[Stored items from a collection]
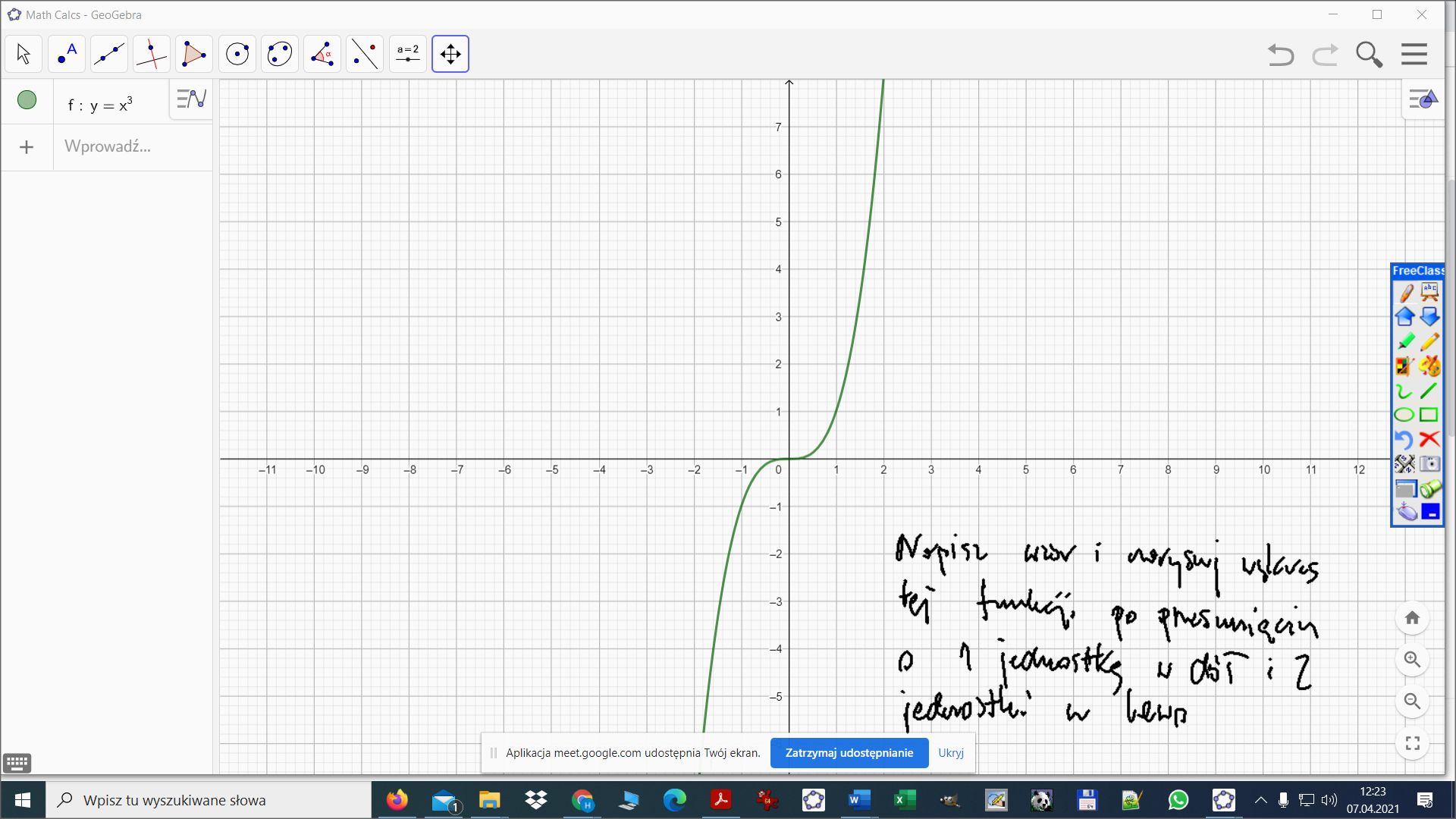
Task: Toggle visibility of function f
Action: pyautogui.click(x=27, y=100)
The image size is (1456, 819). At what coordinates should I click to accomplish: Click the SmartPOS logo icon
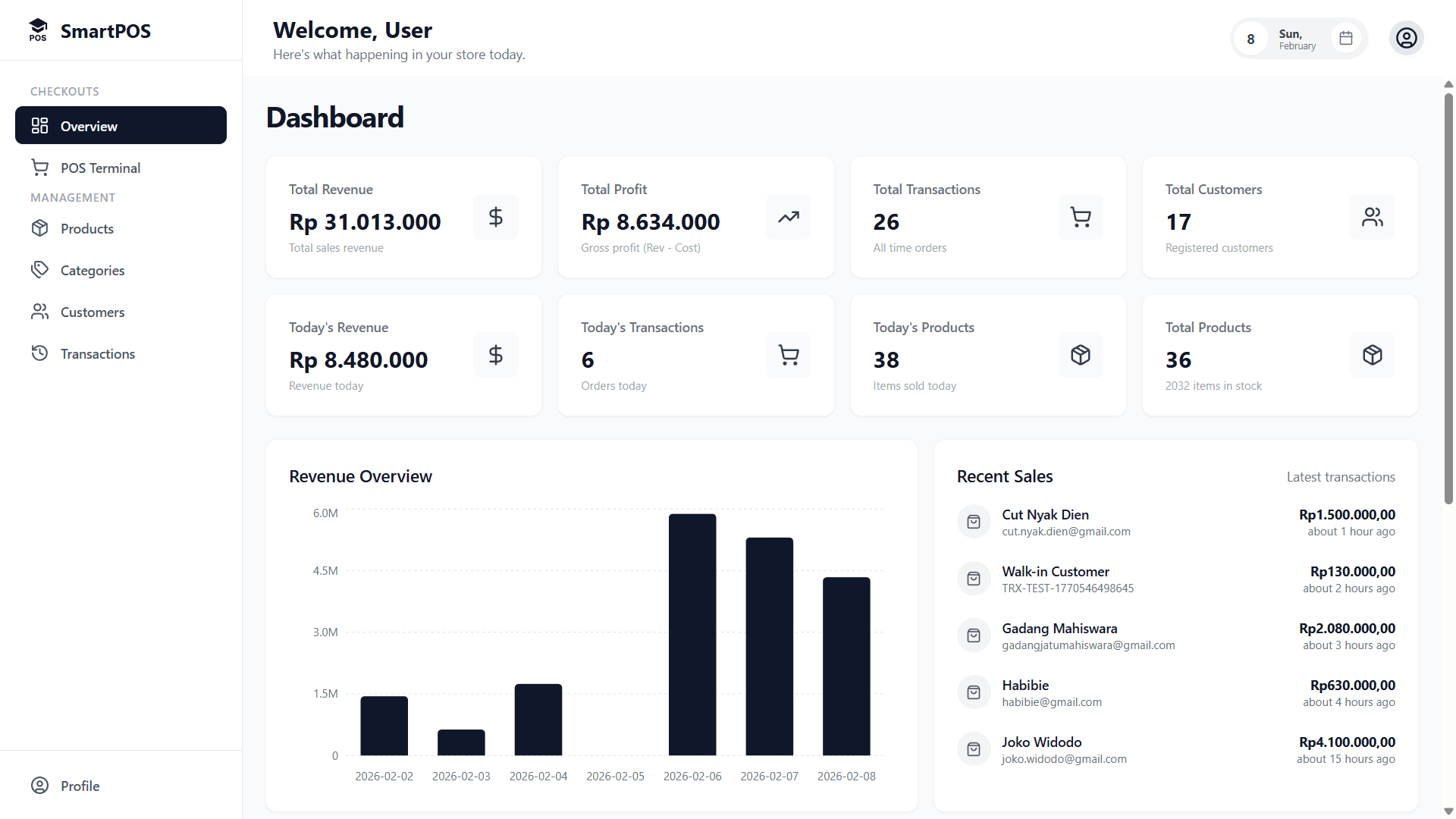(38, 30)
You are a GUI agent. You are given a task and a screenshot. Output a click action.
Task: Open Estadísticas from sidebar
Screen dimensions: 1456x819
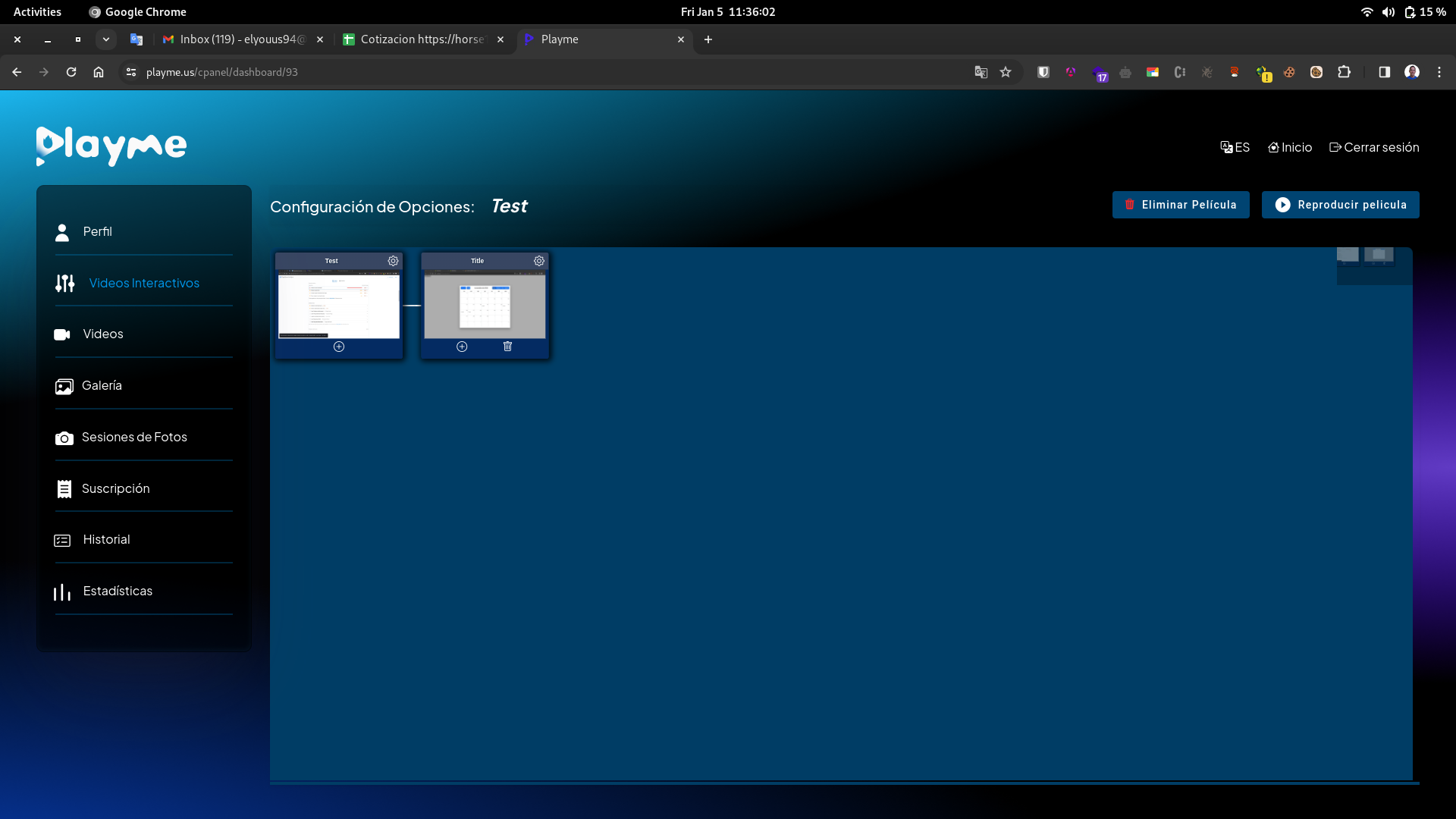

| ASSIGNED TASK |
Word for word, retype the lines from the one that contains "The image size" through the final line of the data, both ends included, excluding pictures.

| ANSWER BELOW |
The image size is (1456, 819). At what coordinates should I click to accomplish: Click the SmartPOS logo icon
(38, 30)
You are a GUI agent. You are given a task and a screenshot. Output a click action.
Task: Open Estadísticas from sidebar
Screen dimensions: 1456x819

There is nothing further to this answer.